WORK INSTRUCTIONS - From the line containing "Screen dimensions: 1303x924" through the last line of the data, both ends included, write out every line exactly; omit the pictures.
━━━━━ AVAILABLE RECORDS ━━━━━
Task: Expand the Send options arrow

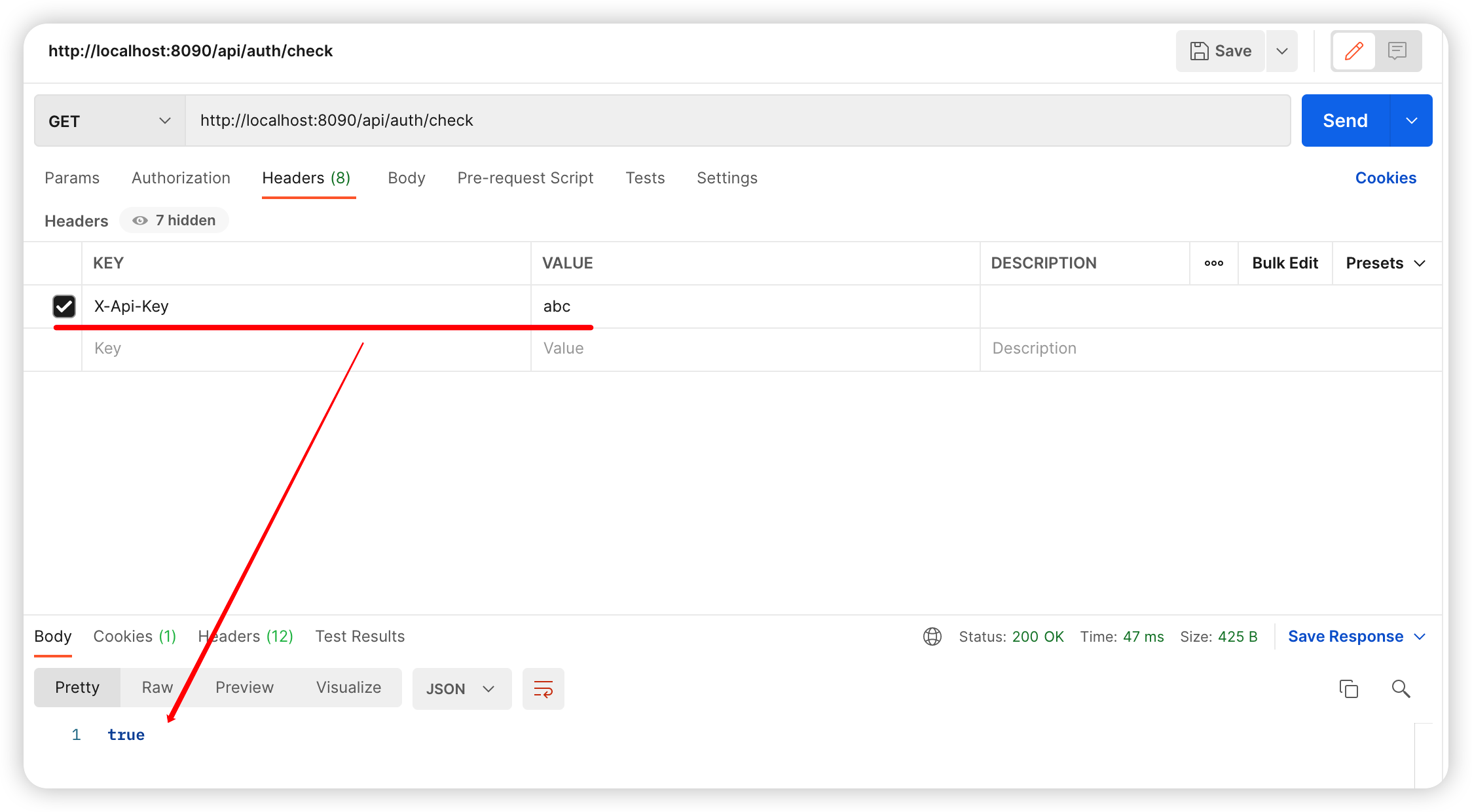Action: coord(1411,121)
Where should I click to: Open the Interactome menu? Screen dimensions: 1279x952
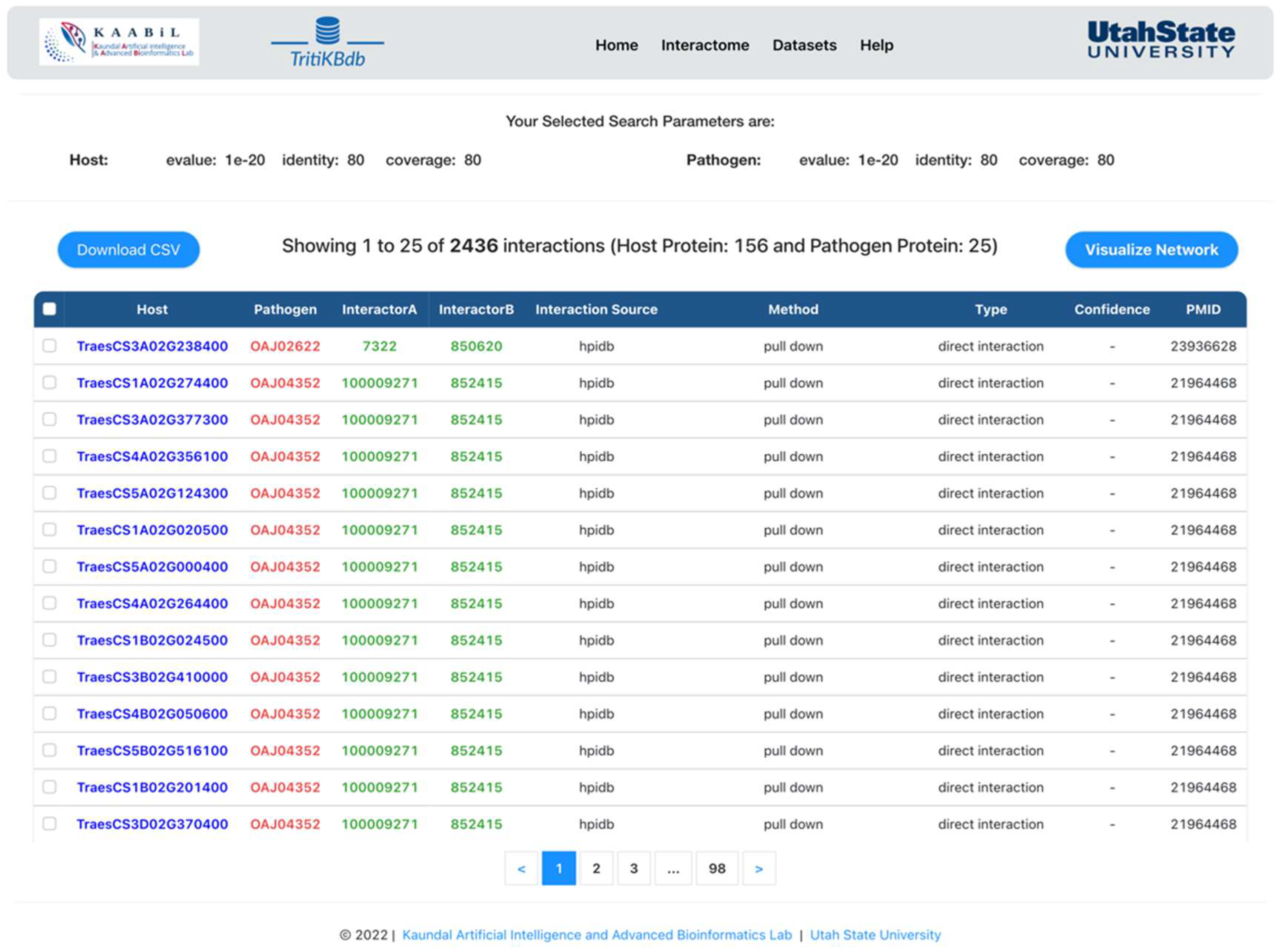pyautogui.click(x=705, y=45)
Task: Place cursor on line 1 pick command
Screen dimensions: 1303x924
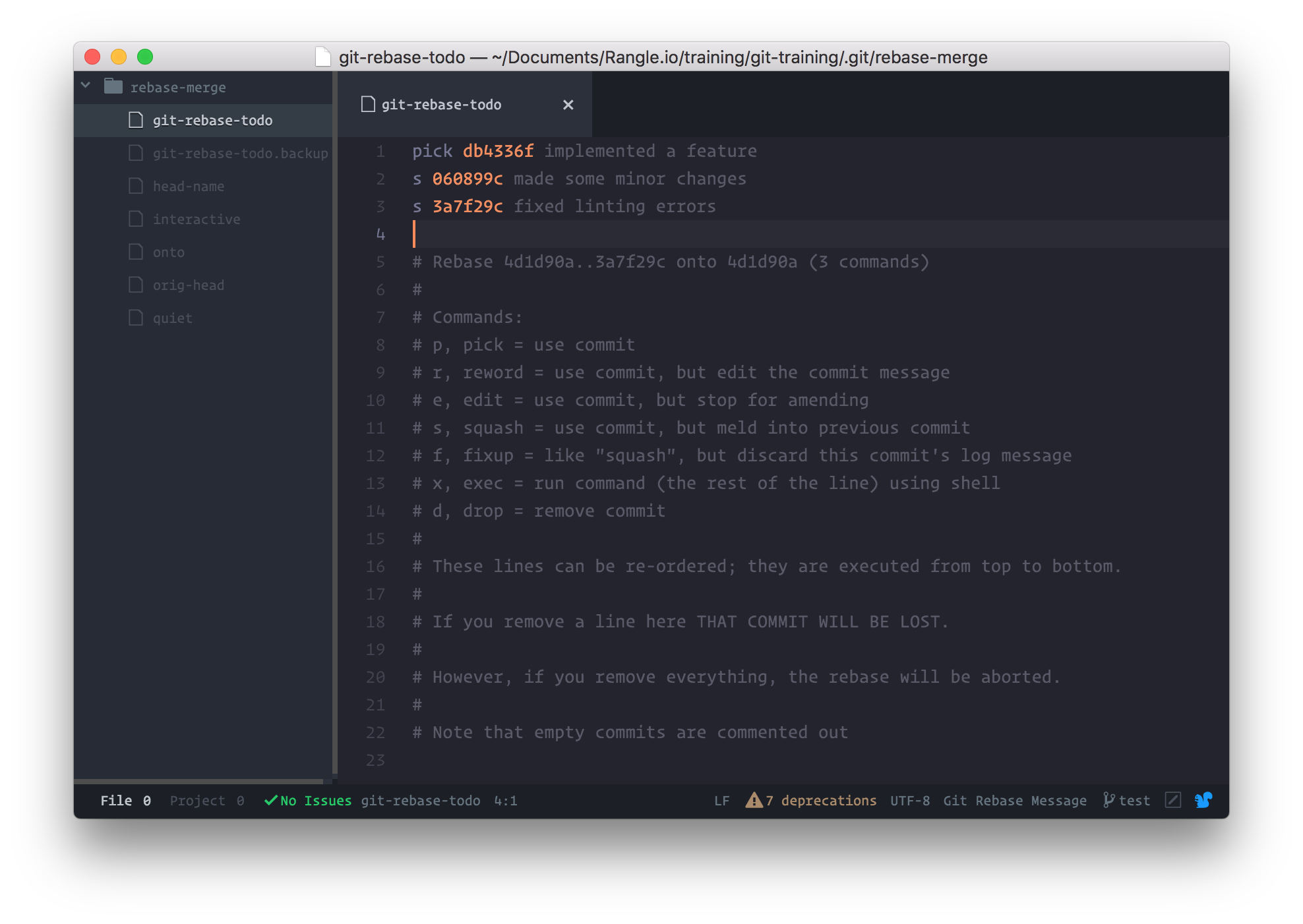Action: 432,151
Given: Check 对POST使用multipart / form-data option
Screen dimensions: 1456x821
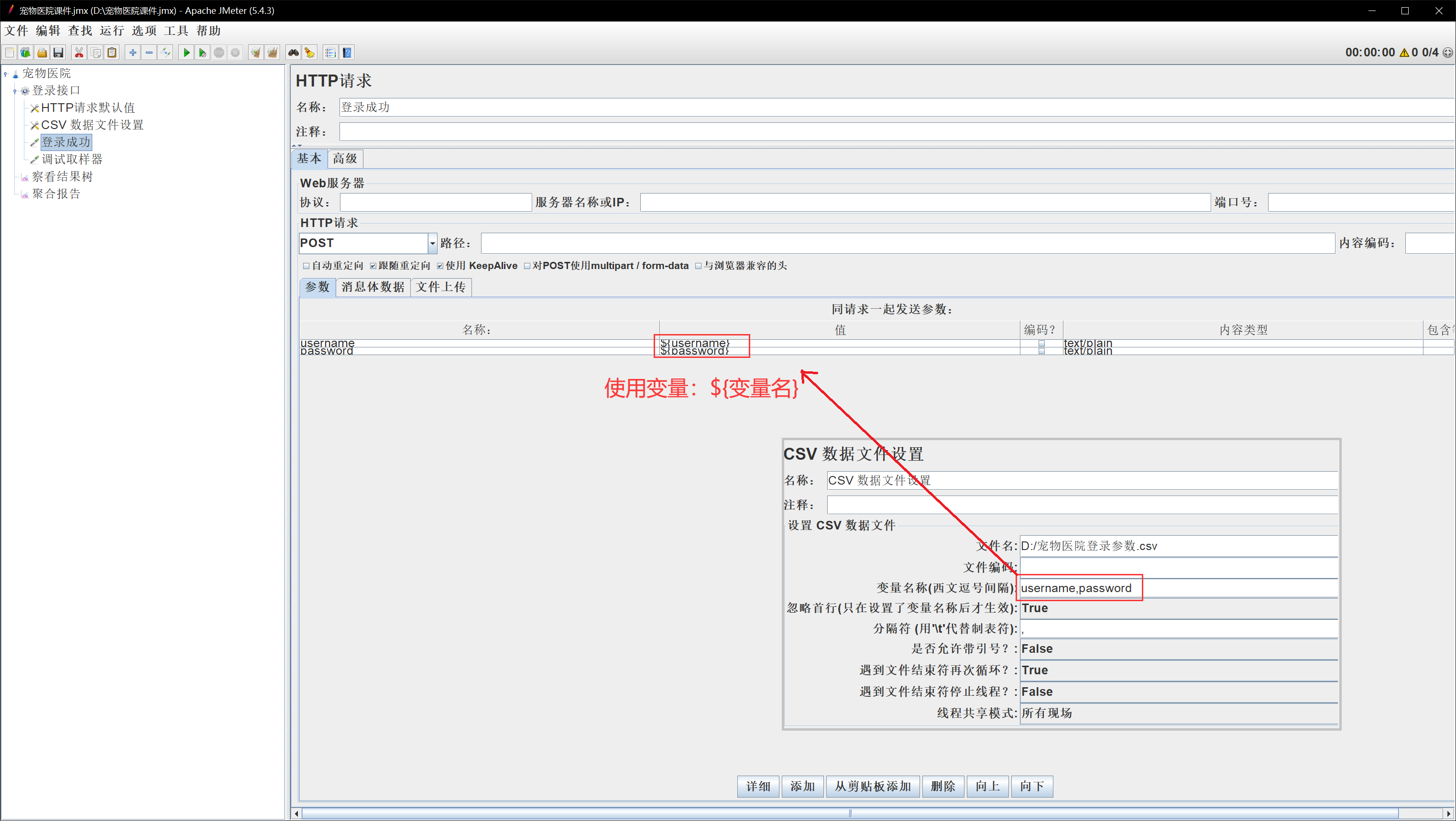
━━━━━
ANSWER TO THE PROBLEM -
Screen dimensions: 1303x924
Action: 432,151
Given: Check 对POST使用multipart / form-data option
Screen dimensions: 1456x821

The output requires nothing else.